Databricks Unity Catalog multiple metastore for same region

2.7k Views Asked by At

We have 3 databricks workspaces , one for dev, one for test and one for Production. All these workspaces are in the same region WestEurope.

All of our data is in the datalake, meaning external tables in databricks references the data in the data lake (Azure data lake gen 2).

Each of these workspaces thus have a different datalake associated with it (as they are for different environments).

Now, this does not cater for the usual Unity Catalog use case, where you have multiple workspaces referring to the same metastore, as e.g. we would have different access requirements for each environment, along with data. In some cases, certain tables may exist in lower environments and not in Prod.

Also, looking here, I see the following sentence

You can create one metastore per region and attach it to any number of workspaces in that region.

All our Databricks workspaces (for different environments) are in the same region , but different subscription.

Is it then that Unity Catalog, does not apply for this use case? Because that would mean, we create 3 different metastore for the same region.
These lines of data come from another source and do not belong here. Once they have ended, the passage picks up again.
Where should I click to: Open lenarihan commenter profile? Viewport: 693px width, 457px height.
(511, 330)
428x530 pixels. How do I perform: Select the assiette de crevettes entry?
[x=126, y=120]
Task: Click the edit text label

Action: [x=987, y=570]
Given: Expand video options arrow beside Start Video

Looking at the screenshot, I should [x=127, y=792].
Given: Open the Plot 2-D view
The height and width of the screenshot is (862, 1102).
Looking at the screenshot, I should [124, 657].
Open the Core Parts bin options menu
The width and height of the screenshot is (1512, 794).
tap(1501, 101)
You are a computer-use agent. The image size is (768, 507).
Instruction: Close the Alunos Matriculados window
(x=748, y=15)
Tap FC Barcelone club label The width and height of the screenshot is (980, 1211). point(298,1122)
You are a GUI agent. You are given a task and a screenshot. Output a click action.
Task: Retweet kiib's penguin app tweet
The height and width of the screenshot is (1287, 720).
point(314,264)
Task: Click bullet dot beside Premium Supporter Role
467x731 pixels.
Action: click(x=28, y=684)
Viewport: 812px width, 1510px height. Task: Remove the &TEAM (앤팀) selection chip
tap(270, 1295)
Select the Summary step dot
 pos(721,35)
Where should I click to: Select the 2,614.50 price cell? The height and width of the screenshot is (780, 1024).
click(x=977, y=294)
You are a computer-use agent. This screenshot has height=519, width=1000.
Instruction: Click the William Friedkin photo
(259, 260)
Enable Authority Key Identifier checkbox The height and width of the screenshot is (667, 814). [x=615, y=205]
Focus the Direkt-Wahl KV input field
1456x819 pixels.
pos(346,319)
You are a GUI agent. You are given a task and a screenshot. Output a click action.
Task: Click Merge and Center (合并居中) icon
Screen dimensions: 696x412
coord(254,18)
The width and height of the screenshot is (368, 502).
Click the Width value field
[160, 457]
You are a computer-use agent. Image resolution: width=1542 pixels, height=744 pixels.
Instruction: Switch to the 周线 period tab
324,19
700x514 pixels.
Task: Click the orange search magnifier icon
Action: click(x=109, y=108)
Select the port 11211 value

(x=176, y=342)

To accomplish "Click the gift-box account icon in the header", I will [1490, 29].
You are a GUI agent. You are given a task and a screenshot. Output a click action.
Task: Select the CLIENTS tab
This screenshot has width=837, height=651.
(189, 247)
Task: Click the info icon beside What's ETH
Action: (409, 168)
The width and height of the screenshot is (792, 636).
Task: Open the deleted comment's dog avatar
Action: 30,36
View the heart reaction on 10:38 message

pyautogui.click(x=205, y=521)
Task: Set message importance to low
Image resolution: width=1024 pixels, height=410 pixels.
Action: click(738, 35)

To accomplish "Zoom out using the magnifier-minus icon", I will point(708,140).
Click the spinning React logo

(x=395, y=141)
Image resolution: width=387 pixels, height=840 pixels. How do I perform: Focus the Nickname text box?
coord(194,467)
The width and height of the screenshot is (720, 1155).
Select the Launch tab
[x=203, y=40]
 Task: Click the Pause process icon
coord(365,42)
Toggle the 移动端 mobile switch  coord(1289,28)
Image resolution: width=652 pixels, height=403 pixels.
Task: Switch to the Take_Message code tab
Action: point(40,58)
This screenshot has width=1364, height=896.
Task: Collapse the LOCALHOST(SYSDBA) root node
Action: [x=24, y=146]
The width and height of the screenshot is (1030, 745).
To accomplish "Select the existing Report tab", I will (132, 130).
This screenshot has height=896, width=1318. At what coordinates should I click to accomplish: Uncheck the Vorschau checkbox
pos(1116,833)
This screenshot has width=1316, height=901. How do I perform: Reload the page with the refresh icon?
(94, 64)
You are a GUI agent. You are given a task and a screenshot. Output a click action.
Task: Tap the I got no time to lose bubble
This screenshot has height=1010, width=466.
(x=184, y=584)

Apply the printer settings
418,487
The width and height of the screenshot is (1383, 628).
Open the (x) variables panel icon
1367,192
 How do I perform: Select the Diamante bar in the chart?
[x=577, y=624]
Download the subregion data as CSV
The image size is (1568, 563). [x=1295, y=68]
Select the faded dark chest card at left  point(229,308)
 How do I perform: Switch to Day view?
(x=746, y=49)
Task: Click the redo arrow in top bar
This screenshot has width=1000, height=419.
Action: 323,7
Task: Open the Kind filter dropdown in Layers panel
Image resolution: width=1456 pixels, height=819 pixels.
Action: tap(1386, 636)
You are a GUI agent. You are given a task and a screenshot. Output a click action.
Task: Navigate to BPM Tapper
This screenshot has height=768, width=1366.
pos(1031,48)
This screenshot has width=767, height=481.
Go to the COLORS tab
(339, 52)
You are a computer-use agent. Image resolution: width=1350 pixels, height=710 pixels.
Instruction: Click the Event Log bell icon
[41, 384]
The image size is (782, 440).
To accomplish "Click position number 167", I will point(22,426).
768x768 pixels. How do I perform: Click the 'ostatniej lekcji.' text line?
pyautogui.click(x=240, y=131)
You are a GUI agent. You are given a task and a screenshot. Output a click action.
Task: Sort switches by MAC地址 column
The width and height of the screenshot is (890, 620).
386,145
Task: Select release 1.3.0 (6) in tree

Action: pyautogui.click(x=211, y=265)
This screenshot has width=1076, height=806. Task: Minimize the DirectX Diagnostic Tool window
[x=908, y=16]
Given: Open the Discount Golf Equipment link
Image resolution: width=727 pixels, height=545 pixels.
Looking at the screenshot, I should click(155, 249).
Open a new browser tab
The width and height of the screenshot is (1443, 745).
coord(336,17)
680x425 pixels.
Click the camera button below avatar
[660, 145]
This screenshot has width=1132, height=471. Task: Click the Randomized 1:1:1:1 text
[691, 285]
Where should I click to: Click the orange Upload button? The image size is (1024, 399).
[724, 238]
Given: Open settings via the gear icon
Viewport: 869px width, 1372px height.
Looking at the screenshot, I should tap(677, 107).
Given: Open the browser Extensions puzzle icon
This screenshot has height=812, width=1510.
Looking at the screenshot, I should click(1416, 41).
If not, then how can we get goodies like

  1. Terraform capabilities which are only for unity catalog, e.g. create schema.
  2. Data Lineage
1

There are 1 best solutions below

3
On

This is how Unity Catalog works (at least right now) - each region may have only one Unity Catalog Metastore and all workspaces in that region could be attached to it.

Right now the problem with environment separation could be solved with the user groups. And you can set Azure Storage Firewall to limit access from the workspaces specific to a given environment.

And later this year there will be a feature that will allow to attach specific catalogs only to specific workspaces, so you can clearly separate environments. It was mentioned in the last quarter product roadmap and you can attend upcoming product roadmap webinar to get more updates about Unity Catalog.